▸ Given task: Pull out every line of the records below that contains the word "avatar". Case counts.

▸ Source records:

━━━━━━

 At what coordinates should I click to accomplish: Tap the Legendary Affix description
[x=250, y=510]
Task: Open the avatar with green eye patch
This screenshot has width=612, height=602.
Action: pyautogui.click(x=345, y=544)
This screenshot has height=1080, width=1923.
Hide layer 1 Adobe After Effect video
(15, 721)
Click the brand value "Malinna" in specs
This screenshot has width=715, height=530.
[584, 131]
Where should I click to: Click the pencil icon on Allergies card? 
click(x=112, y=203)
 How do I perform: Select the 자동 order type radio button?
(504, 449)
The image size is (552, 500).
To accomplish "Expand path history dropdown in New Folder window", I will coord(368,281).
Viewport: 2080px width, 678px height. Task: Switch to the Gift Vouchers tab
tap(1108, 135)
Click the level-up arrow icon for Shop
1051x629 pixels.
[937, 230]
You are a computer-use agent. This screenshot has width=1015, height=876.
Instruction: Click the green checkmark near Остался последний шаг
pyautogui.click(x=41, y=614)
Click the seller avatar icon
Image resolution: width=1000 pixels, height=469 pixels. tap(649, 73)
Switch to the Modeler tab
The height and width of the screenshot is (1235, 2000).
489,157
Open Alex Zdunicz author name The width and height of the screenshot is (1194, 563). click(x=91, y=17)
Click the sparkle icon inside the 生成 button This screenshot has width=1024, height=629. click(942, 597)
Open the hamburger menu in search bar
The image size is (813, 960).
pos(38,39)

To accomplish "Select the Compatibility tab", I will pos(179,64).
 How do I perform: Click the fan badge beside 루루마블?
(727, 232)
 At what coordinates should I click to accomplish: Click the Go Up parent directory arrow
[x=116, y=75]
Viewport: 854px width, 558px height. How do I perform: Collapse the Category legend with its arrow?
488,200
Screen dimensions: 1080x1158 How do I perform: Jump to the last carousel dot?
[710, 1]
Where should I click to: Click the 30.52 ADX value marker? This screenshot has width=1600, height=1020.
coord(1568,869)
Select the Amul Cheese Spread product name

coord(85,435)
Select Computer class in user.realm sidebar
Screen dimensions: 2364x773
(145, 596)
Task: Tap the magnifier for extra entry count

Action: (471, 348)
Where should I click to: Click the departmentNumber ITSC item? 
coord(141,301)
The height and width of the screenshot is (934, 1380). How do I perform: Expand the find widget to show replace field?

━━━━━━

▸ Response:
Task: Open the avatar with green eye patch
Click the seller avatar icon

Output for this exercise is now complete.